BEGIN

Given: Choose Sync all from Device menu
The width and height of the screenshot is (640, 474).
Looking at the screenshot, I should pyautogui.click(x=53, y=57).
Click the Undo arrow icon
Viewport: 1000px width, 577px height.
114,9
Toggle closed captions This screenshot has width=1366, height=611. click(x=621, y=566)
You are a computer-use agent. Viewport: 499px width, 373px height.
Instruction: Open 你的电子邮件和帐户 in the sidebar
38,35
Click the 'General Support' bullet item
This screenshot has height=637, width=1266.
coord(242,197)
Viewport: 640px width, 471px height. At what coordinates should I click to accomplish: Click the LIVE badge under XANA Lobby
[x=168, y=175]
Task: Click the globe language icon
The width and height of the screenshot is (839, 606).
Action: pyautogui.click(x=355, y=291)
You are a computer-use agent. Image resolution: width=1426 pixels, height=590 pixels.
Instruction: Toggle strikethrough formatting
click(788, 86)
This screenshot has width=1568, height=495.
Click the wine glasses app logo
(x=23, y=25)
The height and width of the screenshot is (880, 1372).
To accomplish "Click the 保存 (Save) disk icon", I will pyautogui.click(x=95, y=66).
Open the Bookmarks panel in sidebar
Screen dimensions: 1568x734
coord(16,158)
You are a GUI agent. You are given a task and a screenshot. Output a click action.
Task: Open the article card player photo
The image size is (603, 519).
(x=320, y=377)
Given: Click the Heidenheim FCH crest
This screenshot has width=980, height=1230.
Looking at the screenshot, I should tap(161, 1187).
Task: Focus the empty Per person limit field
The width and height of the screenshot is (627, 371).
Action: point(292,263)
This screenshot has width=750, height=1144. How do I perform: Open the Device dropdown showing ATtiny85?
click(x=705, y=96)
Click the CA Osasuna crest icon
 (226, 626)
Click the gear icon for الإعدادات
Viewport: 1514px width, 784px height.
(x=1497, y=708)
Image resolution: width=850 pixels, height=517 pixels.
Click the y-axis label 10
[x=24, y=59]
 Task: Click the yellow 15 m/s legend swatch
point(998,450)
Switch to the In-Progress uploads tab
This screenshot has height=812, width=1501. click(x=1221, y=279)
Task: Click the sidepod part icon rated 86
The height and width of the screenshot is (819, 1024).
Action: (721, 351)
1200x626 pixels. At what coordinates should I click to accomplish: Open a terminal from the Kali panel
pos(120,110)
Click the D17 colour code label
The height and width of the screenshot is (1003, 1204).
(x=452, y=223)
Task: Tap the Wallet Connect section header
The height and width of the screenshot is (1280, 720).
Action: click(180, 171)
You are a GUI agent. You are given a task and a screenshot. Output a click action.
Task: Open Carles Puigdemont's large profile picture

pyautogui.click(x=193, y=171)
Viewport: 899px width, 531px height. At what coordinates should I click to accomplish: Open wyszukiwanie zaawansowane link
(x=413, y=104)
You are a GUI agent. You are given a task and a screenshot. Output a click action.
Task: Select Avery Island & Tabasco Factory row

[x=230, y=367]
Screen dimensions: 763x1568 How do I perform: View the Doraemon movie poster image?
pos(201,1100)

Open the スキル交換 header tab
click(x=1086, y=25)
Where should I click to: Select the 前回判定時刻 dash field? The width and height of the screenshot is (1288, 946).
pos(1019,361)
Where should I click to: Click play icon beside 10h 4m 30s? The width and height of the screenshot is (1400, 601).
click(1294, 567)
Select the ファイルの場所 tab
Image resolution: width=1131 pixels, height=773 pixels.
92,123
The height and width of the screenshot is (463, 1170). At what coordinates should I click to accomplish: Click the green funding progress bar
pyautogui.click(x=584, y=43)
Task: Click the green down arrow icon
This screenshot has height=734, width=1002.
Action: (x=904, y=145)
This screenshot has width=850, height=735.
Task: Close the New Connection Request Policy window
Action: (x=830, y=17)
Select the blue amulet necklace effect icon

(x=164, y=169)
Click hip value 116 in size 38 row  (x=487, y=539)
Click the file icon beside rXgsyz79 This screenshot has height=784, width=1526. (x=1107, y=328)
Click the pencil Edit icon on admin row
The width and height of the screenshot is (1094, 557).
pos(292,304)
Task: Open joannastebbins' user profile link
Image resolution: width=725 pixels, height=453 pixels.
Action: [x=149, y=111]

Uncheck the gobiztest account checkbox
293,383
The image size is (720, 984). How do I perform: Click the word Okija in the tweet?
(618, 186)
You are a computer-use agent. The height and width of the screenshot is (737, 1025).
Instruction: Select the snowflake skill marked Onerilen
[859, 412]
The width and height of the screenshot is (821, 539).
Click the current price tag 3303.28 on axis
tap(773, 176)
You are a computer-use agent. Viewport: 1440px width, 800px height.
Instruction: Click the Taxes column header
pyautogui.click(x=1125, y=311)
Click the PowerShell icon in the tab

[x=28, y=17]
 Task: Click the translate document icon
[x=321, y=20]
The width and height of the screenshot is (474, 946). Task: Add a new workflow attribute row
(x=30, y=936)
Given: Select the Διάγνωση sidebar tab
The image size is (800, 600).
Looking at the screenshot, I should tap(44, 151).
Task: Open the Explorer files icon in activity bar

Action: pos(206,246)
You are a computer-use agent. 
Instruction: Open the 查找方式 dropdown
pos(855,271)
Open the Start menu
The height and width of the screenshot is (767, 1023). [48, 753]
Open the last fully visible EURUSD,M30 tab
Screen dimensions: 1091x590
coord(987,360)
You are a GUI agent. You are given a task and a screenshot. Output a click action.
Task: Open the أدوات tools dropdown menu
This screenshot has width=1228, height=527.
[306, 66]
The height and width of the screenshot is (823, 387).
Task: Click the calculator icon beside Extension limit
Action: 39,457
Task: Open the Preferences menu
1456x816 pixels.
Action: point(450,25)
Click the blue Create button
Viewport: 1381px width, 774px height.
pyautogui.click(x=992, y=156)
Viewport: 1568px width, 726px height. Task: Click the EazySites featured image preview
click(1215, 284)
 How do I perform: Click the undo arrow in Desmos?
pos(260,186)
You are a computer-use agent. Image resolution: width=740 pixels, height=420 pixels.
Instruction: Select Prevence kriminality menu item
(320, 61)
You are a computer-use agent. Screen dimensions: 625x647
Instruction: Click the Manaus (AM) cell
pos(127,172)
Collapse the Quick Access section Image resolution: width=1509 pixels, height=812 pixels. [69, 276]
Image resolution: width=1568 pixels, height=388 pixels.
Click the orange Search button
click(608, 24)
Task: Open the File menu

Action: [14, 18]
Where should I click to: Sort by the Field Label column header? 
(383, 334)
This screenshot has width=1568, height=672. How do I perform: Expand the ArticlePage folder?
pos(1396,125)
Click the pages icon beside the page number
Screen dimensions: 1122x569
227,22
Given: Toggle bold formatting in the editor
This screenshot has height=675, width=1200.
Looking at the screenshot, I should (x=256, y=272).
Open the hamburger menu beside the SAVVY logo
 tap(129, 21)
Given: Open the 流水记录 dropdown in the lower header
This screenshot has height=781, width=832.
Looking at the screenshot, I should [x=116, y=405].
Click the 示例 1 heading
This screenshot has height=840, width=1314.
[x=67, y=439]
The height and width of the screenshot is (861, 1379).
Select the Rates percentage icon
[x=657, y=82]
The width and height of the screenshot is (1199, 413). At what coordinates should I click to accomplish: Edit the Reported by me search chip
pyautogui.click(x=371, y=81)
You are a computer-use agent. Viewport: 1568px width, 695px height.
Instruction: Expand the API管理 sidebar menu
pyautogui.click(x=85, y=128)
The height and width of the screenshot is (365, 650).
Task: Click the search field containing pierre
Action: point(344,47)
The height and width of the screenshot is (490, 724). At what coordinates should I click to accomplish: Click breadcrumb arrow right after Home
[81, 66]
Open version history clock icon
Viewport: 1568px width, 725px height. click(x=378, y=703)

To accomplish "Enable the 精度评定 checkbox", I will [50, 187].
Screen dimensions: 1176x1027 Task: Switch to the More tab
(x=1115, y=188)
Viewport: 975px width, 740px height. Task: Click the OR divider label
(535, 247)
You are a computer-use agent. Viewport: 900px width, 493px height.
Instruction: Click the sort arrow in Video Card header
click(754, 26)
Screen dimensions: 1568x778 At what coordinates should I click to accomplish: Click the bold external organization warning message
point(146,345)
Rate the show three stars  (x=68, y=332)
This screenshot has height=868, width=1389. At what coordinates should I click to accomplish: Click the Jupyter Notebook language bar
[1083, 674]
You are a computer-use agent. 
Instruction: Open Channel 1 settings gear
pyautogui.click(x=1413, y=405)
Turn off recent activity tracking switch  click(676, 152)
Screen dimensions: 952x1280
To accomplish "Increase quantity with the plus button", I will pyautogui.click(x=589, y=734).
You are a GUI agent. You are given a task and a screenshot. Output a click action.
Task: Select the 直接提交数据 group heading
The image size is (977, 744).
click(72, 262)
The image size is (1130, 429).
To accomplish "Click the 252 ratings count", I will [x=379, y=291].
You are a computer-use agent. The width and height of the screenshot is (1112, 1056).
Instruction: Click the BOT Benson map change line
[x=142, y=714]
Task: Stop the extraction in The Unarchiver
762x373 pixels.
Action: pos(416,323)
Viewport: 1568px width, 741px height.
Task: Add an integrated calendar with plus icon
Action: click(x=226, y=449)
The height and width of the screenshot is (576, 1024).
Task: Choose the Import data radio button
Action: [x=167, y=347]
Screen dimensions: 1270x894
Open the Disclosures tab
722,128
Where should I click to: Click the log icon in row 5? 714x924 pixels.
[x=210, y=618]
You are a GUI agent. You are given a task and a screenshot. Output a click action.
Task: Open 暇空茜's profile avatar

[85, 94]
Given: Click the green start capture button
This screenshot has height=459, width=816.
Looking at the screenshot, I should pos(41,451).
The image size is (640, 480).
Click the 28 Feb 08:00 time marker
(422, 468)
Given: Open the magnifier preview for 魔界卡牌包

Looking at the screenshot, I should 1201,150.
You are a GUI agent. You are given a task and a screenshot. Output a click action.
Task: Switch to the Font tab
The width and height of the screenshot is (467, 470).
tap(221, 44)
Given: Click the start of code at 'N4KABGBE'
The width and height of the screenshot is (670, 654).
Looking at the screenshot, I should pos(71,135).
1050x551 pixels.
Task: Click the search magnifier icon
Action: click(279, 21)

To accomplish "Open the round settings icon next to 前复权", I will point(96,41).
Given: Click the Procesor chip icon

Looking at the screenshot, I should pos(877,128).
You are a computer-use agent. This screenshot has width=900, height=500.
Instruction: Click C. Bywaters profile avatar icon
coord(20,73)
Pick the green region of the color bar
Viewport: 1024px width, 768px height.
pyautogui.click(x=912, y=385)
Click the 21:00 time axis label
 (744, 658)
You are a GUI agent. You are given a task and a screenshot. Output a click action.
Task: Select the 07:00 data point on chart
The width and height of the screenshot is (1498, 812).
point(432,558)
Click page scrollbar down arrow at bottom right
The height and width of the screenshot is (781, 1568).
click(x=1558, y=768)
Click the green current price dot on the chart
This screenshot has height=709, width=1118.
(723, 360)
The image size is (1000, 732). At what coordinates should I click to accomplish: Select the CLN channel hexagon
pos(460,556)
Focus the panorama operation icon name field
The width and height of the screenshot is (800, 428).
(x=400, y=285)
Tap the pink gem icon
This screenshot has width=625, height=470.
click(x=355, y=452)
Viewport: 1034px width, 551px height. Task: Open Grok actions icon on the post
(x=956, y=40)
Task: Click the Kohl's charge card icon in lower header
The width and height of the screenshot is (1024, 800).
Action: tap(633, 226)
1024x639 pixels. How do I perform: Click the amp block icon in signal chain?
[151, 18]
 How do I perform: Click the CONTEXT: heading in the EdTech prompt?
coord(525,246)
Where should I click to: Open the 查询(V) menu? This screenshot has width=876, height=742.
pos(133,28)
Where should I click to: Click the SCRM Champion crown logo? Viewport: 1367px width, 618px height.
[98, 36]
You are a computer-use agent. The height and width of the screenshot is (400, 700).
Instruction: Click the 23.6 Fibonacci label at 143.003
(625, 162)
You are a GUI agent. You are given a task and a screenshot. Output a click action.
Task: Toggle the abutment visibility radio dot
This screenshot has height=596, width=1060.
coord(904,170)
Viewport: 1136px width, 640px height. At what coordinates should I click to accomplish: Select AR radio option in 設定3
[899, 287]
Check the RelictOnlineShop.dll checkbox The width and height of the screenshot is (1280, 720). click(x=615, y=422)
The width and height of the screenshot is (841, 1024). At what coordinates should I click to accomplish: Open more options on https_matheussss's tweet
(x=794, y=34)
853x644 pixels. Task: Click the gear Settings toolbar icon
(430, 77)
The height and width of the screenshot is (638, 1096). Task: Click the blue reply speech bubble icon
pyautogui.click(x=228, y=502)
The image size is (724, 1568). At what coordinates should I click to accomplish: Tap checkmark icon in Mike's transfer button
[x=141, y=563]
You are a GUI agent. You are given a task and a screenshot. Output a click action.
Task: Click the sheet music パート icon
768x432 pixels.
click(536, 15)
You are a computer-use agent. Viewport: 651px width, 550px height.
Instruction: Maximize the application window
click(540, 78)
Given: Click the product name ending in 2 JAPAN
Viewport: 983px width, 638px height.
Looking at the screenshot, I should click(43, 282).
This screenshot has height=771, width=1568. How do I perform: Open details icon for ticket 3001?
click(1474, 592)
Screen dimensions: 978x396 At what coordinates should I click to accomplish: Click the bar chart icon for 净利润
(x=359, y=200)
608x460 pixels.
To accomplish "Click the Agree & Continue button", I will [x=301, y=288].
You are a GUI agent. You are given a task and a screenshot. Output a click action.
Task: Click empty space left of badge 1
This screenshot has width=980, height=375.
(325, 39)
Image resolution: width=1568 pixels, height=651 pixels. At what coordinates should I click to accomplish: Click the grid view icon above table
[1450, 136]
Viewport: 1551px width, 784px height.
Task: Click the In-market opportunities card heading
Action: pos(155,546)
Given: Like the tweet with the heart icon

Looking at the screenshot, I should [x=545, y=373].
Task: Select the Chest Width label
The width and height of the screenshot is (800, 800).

END

__Work to complete__: Write out, word for word, the line containing "Image resolution: width=1568 pixels, height=651" and all the lines after it in the entries above, and nothing more.

__Solution for this task__:
Image resolution: width=1568 pixels, height=651 pixels. At what coordinates should I click to accomplish: Click the grid view icon above table
[1450, 136]
Viewport: 1551px width, 784px height.
Task: Click the In-market opportunities card heading
Action: pos(155,546)
Given: Like the tweet with the heart icon

Looking at the screenshot, I should [x=545, y=373].
Task: Select the Chest Width label
The width and height of the screenshot is (800, 800).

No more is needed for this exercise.